Monday, October 3, 2022

John Flagg's The Persian Cat

The Persian Cat is a 1950 spy novel by John Flagg. This was a pseudonym used by American writer John Gearon (1911-1993).

This was an interesting transitionary period for spy fiction which at this time was dominated by writers like Victor Canning. Within few years Ian Fleming would change the rules of the game, upping the ante when it came to sex, violence and glamour. 1950 was also a time when the Cold War had not yet come to dominate the world of the spy novel. In 1950 the bad guys were still the Nazis. The war was over but that made no difference. Nazis were still the favoured bad guys in both spy novels and spy movies.

The Persian Cat falls into that category - a story in which the Second World War looms over everything.

The novel is set in the late 1940s. Gil Denby is an American, presumably in his thirties. He did cloak-and-dagger work during the war but his experiences have left him cynical and bitter. Much of the bitterness is over Dorothy. He has daydreams about killing her.

Denby is now for sale to the highest bidder. In this case that’s the French. They want him to bait a trap for a woman named Claire Fayne. They believe she was responsible for the deaths of several members of the Resistance (the French Resistance was an absolute obsession with thriller writers at this time). His job is to persuade her to enter French territory where she can be arrested. It may be necessary for him to seduce her. They are in fact setting him up as the male equivalent of a honey trap.

Claire Fayne is living in Teheran. She is the mistress of a man Edmund Marlan. Marlan has extensive business interests, none of them particularly honest. He was a wartime profiteer. He is ageing, clever and very dangerous.

A female French agent named Gaby will be assisting Denby in Teheran. She has already been sharing his bed.

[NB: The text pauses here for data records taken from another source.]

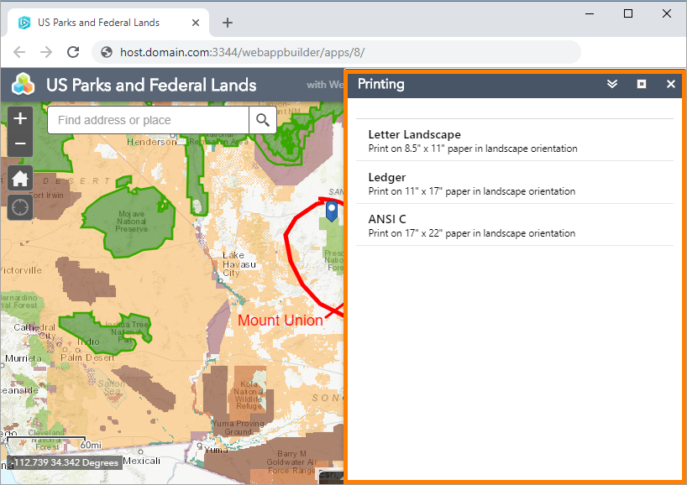Click the zoom in plus button

tap(20, 118)
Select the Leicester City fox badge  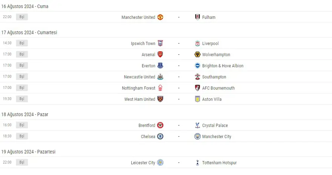pos(160,163)
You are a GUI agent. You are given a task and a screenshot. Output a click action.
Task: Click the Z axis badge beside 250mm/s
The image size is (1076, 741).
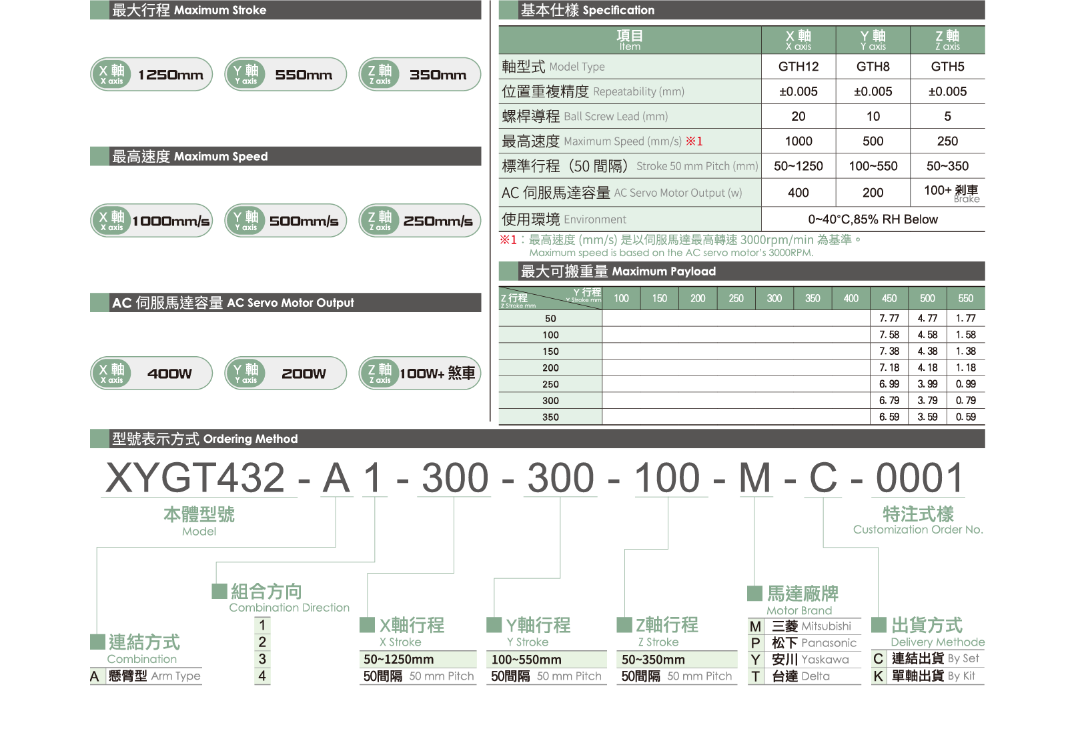point(379,221)
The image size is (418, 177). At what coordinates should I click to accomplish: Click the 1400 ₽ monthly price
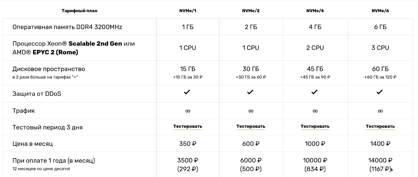click(x=380, y=144)
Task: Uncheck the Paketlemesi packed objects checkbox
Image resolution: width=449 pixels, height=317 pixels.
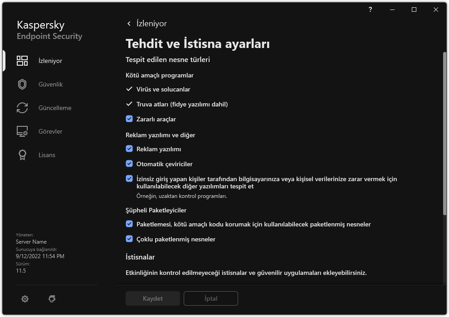Action: pos(129,224)
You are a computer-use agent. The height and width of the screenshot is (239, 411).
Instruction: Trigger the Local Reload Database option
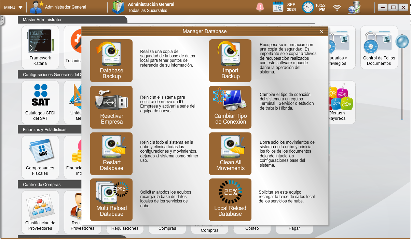tap(230, 200)
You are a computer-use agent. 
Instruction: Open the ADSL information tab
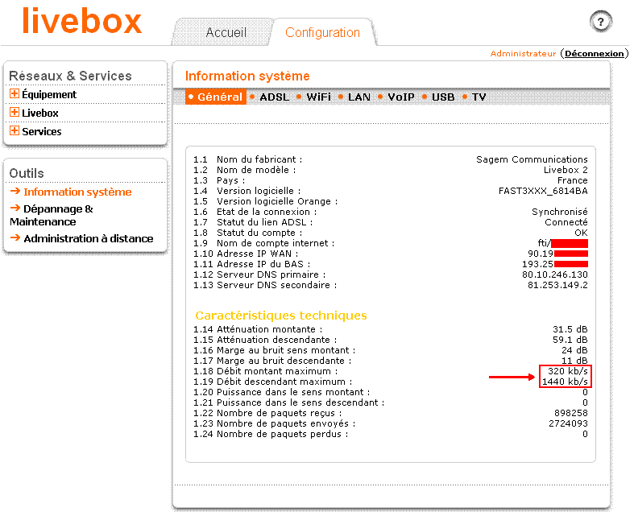[273, 97]
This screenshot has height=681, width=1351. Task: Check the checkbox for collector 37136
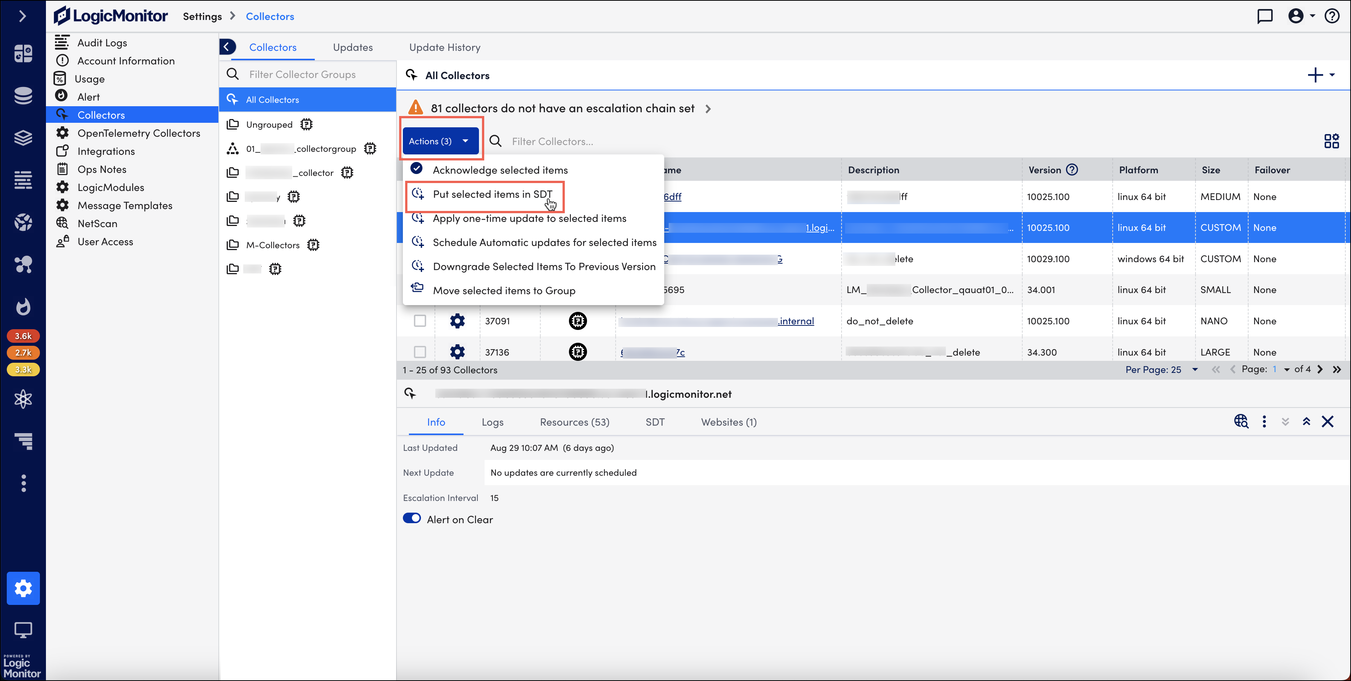click(x=420, y=352)
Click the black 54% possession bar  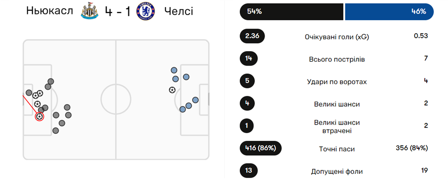pos(291,12)
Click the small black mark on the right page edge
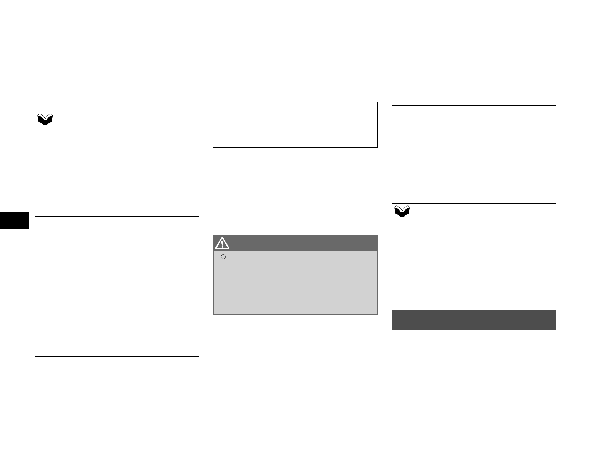The image size is (608, 470). (x=607, y=220)
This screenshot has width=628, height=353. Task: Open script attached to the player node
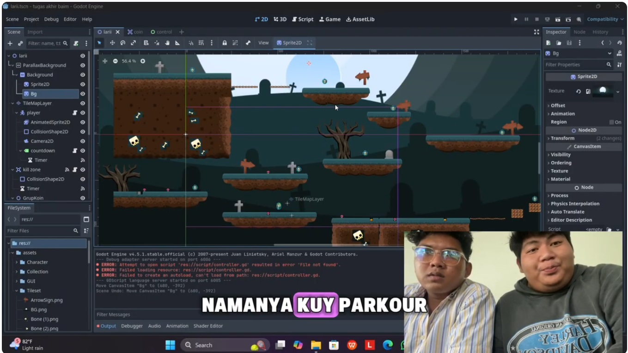tap(75, 113)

Right from the start Denby finds himself out of his depth. He is followed everywhere but he has no idea by whom. It’s likely that a number of persons and organisations have taken a keen interest in his presence in Iran. The British Secret Service, in the person of a man named Berkeley, is definitely interested. Denby thought he would be the one doing the manipulating but he finds that he is dancing to the tune of a number of dangerous puppet masters. And he starts to think that his cover (he’s supposed to be buying rugs for a Chicago department store) might be very threadbare indeed.

In fact it’s possible that everybody in Teheran knows more about what’s going on than Gil Denby.

Denby is doing the job for money but he has his own reasons for hating women like Claire Fayne. Those reasons have to do with Dorothy.

This novel offers as much paranoia as any spy fiction fan could hope for. Denby doesn’t know whom to trust. Maybe everybody is out to get him.

There’s plenty of action as well. Not as much action as you’ll find in spy novels after Ian Fleming came along, but plenty of action by 1950 spy novel standards.

Gil Denby is no James Bond. He’s a characters straight out of American hardboiled/noir fiction. He’s a cynical loser with a chip on his shoulder. He hasn’t lost all his idealism but what little remains is sadly frayed around the edges. He doesn’t trust women. When he does trust a woman, or when he does regain some of his idealism, life comes along and kicks him in the guts.

I have no idea how authentic or inauthentic the Teheran setting is but it doesn’t matter. This is not the real world, it’s spy fiction world. However inaccurate it might be the setting provides a perfect background for a story about a drifter like Denby and it gives the book the touch of exoticism that readers at that time craved.

This is a story of betrayals in the past and betrayals in the present and Denby starts to think he may become guilty of betrayal as well, or at least complicit in betrayal. Betrayals in the world of espionage can of course be personal or professional and the book tends to suggest that personal betrayals are worse. Gil Denby certainly feels that way. He’s been betrayed in love before and he really feels that there’s nothing worse. And when he thinks he might betray love he has to do some serious re-evaluating.

The plot twists are quite satisfactory. There’s some effective atmosphere and it’s all pretty entertaining. I enjoyed it enough to go looking for more of Flagg’s spy novels. Stark House have re-issued quite a few of his books so availability is not an issue. The Persian Cat has been re-issued in their excellent Black Gat Books range. Highly recommended.